Zé do Ovo era um pobre
coitado, deserdado da vida e do juízo perfeito, que minha sogra como que adotou
ainda adolescente. Por vezes ele passava uma temporada em sua casa e era
tratado com um filho a mais. Mas sempre apresentou algum transtorno e era tido
como meio lelé da cuca. Quando eu o conheci, ele já era um homem feito e sempre
estava por lá. Em alguns momentos, colhia folhas de couve da horta da dona
Judith, colocava numa cesta e saía a apregoar pelas ruas de Miracema:
- Olha o “coveiro”! Olha o
“coveiro”!
Mas, normalmente, voltava
para casa todo feliz, com seu sorriso banguela, a cesta vazia e o dinheirinho
miúdo no bolso.
Jean Baptiste Debret, Negras quitandeiras, séc. 19 (em pinterest.com).. |
Muito bom, Saint-Clair.

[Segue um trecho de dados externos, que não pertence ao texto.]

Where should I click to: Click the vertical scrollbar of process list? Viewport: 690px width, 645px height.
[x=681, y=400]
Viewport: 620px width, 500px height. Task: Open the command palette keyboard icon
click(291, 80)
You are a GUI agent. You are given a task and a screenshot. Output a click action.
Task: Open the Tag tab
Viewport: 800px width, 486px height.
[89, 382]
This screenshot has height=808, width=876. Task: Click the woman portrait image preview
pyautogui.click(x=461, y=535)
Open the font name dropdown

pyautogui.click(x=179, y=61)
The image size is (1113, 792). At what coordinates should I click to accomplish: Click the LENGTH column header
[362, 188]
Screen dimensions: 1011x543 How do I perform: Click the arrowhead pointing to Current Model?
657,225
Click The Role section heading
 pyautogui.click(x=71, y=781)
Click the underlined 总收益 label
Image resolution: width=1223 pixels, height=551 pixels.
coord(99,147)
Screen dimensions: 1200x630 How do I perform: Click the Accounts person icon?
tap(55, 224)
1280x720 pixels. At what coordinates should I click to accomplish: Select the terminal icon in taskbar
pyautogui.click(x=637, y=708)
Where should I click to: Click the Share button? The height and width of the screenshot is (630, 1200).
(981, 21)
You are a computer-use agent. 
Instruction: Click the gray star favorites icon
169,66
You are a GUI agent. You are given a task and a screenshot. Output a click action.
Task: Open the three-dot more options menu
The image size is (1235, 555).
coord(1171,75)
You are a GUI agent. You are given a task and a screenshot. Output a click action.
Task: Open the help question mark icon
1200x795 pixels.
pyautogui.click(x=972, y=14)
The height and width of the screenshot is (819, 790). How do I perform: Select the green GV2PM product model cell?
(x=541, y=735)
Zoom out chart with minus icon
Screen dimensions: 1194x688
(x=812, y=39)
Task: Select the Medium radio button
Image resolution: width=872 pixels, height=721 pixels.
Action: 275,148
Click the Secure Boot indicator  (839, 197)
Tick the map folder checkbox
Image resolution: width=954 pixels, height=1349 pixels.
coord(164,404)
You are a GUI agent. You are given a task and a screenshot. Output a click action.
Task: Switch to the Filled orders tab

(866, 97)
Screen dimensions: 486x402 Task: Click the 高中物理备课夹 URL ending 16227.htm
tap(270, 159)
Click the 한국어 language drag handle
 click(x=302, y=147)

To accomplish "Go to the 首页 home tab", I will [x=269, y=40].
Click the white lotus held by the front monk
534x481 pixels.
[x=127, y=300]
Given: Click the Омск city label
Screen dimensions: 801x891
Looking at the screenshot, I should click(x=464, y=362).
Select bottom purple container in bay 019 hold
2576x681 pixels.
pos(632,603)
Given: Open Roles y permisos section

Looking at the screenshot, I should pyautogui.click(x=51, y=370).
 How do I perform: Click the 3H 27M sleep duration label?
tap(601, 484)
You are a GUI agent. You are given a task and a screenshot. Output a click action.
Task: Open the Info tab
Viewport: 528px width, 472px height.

Essas coisas simples, essas observações dos movimentos desprezados nas ruas das cidades... seus sons... sua gente... nossa gente... nossos Zés dos ovos... nosso distanciamento (muitas vezes necessário) do nosso juízo perfeito. Parabéns! Texto muito bom de ler.
ResponderExcluirObrigado, Elias, por sua leitura constante dos meus textos e suas palavras. Eles são um jeito de recuperar um tempo tão gratificante em nossas vidas. Grande abraço!